This is the second tutorial in the series of iOS AutoLayout tutorial. In the first tutorial we looked into the basic features of AutoLayout and played around with them on a UIButton in the Interface Builder. In this tutorial, we’ll look into some other nuances of AutoLayout. AutoLayout is enabled by default when you create a new project.
iOS AutoLayout Recap
As we had discussed in the previous tutorial, AutoLayout is a layout system that describes how the view is laid out using descriptive constraints. Let’s add 4 buttons on the four corners of the screen along the guidelines.
Observe the two preview images in the right hand side of the image. They correspond to 3.5 and 5.5 inch screen respectively. As you can see the preview doesn’t show the bottom left and right images in the 3.5 inch screen (try switching to the landscape view too as shown). In the case of 5.5 inch screen the buttons are nowhere close to the margins as we had kept them in the interface builder. Let’s fix them to the margins.
As you can see we’re pinning the buttons to the respective margins ( bottom-left/right for the bottom buttons). You can do the corresponding for the buttons at the top too.
The buttons are surrounded with the orange boxes. To fix those misplaced views, change the constraint values as suggested in the image below.
Note: An easier way to do the same is to click on the warning icon and chose “Fix Misplacement”.
The horizontal constraints, essentially the constraints for the left and right of the views are named as leading and trailing constraints. The image below shows the constraints for the view controller and the leading space to container margin.

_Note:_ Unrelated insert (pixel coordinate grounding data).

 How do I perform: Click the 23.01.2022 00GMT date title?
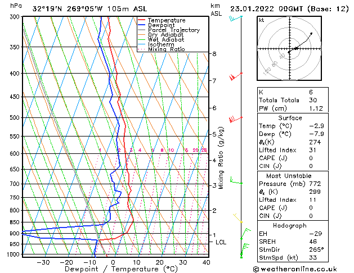266,9
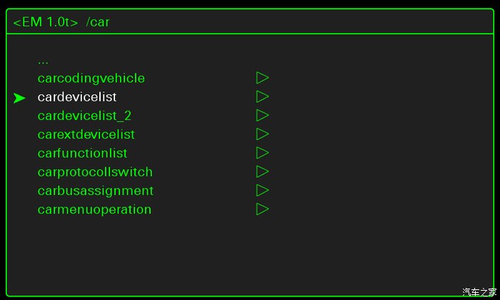Go up via the "..." parent entry
The width and height of the screenshot is (500, 300).
tap(43, 61)
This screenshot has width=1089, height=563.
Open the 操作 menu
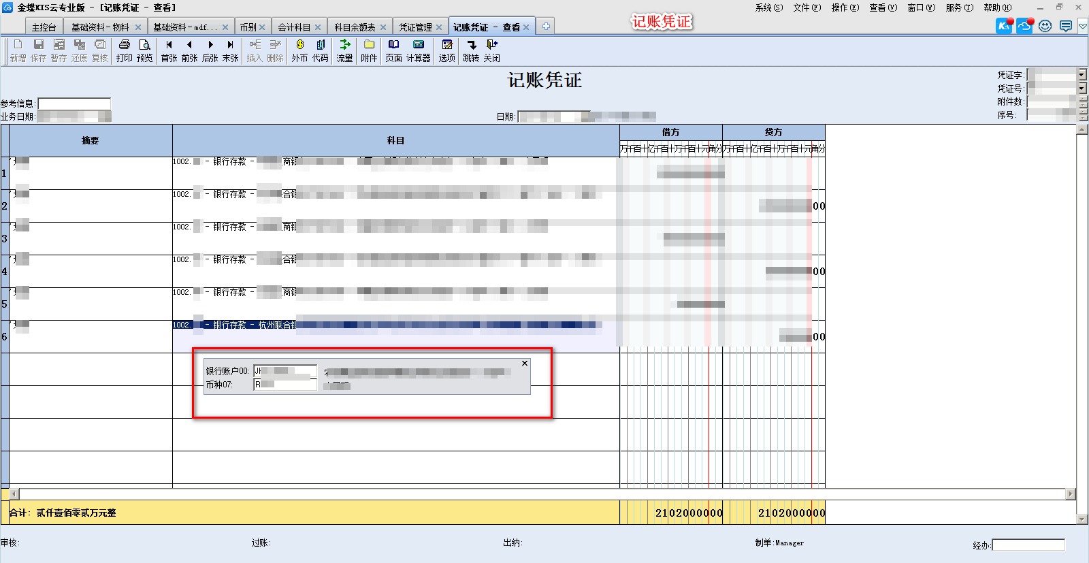[x=845, y=7]
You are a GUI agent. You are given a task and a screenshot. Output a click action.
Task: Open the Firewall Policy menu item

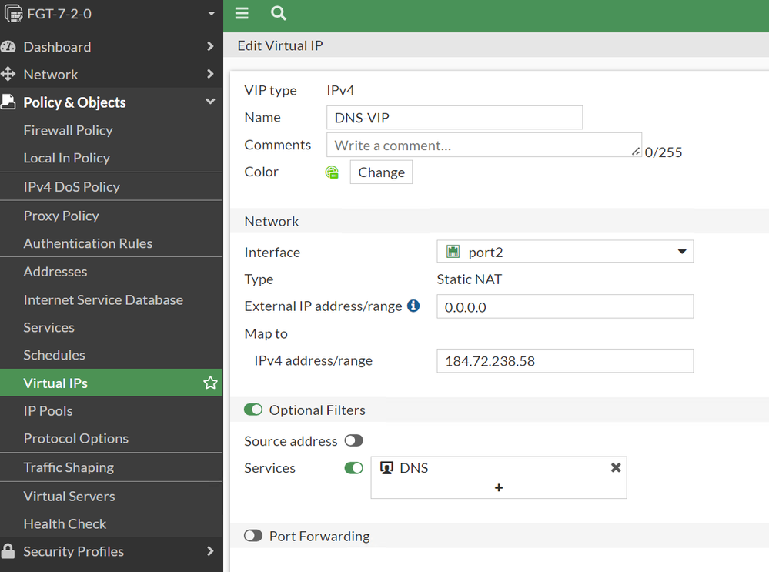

Another quick example before we move onto evenly spacing views is adding a View Object and covering the full screen. Let’s give it some background color from the attributes inspector. Now the current screen preview would be similar to the image given below.
Again! We need to set the constraints to specify the edges of the View object. The following image demonstrates the procedure.

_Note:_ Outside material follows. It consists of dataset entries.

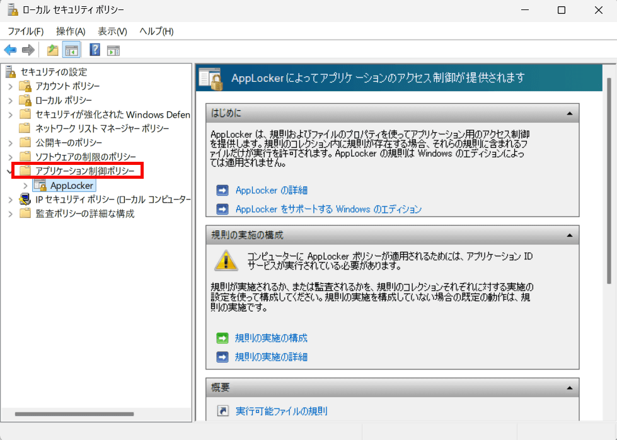Screen dimensions: 617x440
Task: Open the 表示(V) menu
Action: click(x=112, y=31)
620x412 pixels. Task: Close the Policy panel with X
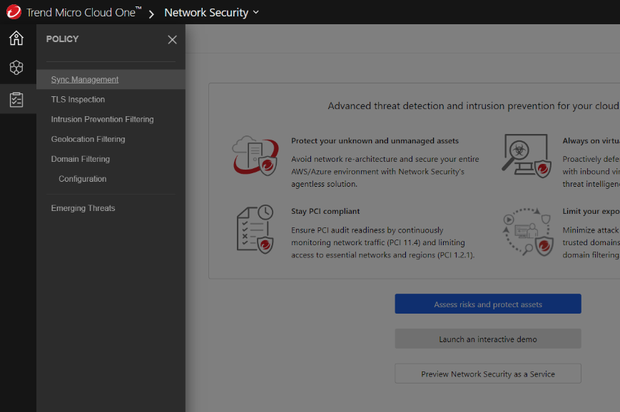[172, 40]
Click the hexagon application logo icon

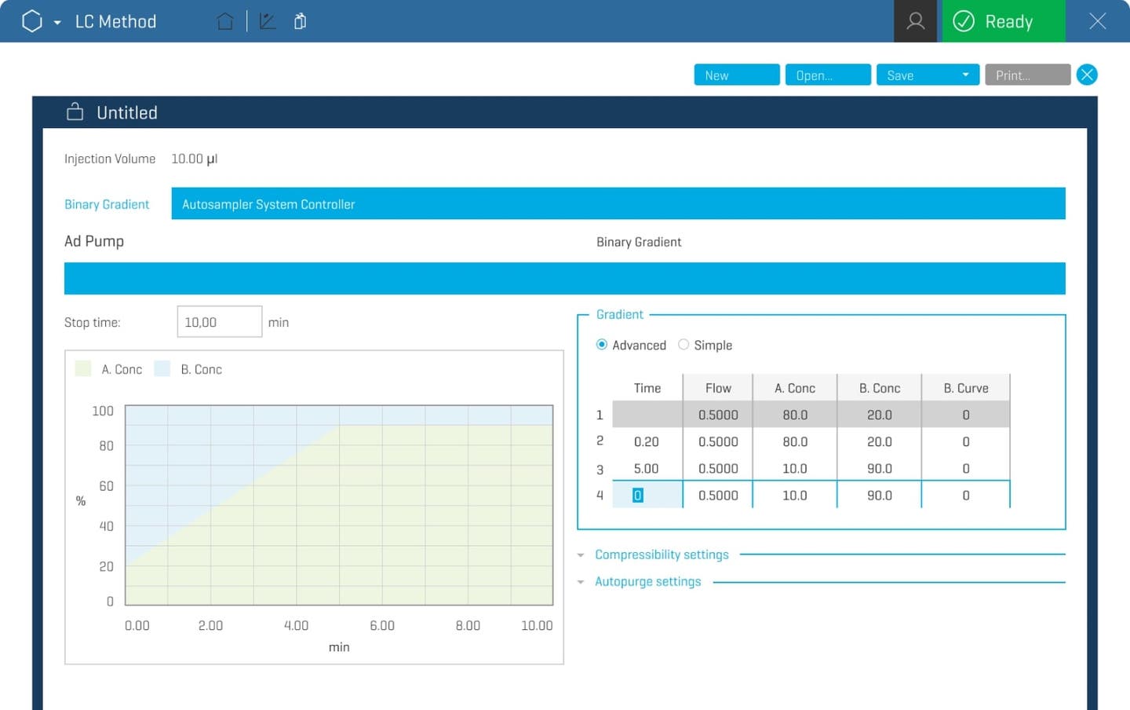tap(31, 21)
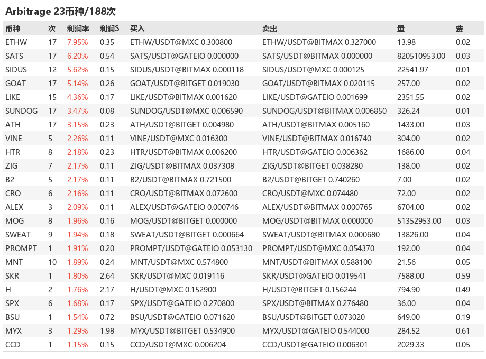
Task: Select the 卖出 column header
Action: point(270,29)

Now let’s get onto spacing views evenly.
Evenly Spaced Views
To evenly space views across screens of different sizes, there are two approaches:
- Using Spacer Views
- Using Multipliers
Let’s implement using the first approach. The second approach will be covered in the next tutorial.
Using Spacer Views
We’ve termed spacer views as the UIViews that are between the content views.
We’ll have four spacer views that would be present along the edges and between the content views. The image below shows an initial glimpse of the interface builder with the views.

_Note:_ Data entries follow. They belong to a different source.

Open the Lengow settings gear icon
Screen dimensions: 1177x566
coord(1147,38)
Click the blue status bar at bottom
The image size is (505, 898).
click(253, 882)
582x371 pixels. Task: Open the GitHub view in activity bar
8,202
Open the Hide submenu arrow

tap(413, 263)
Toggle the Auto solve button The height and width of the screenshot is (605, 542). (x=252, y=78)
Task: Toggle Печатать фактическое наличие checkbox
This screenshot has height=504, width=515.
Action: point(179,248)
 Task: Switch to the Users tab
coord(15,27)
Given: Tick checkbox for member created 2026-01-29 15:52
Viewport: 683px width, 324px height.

We’ve named every View in the left pane of the screen. The black views are the spacer views.
As you can see in the preview, the views aren’t being exactly displayed in a screen of different dimensions. In the following steps we’ll show the procedure to set the constraints such that the content views are evenly spaced.
Setting the Constraints
- For the First Spacer View, add the constraints to the top, left and bottom margins as 20, 0 and 20 respectively from the pin button at the bottom of the screen. To not leave any missing constraints, we’ll fix the width of the view too(though we’ll later get rid of these explicit widths). The image below describes this step.
Select Update Frame from the resolve AutoLayout issues button at the bottom. This updates the current spacer view according to the constraints specified
- Repeat the above step for the Fourth Spacer View by adding the top, right and bottom constraints as 20,0 and 20 respectively. Set the width constraints too. The current Interface Builder should look similar to the image below.
Have a look at the constraints defined in the left pane. Do they match yours?
- Now select the Left Content View.
Note: Make sure that this view doesn’t overlap with the First Spacer View. Else the left margin constraint of this view would be set to the Superview instead of the spacer view.
Set the top, left and bottom constraints of the view as 20, 0 and 20. Set the width constraint too and update the frame. Do the analogous for the Right Content View. The View Controller Scene should like this.
- Select the Second Spacer View and set the top, bottom and left constraints to 20, 20 and 0 respectively. Set the width and update the frames. Do the same for the Third Spacer View
- Now choose the Middle Content View and set the constraints for the top, bottom, left and right as 20, 20 0 and 0. The image below shows how all the views are displayed.
- Now to make the content views evenly space we need to delete the width constraints of the spacer views and set them to equal widths. Then delete the explicit widths from the left and right content views and set customisable width constraints to the three content views as you like.
The image below demonstrates the above step and shows the final output.
Note: Don’t forget to Update All the Frames. Select all the spacer views and change their background to white.
This brings and end to iOS AutoLayout even spacing using Spacer view tutorial. Isn’t the above procedure a long and tedious one? We’ll implement a more efficient workaround in our next tutorial.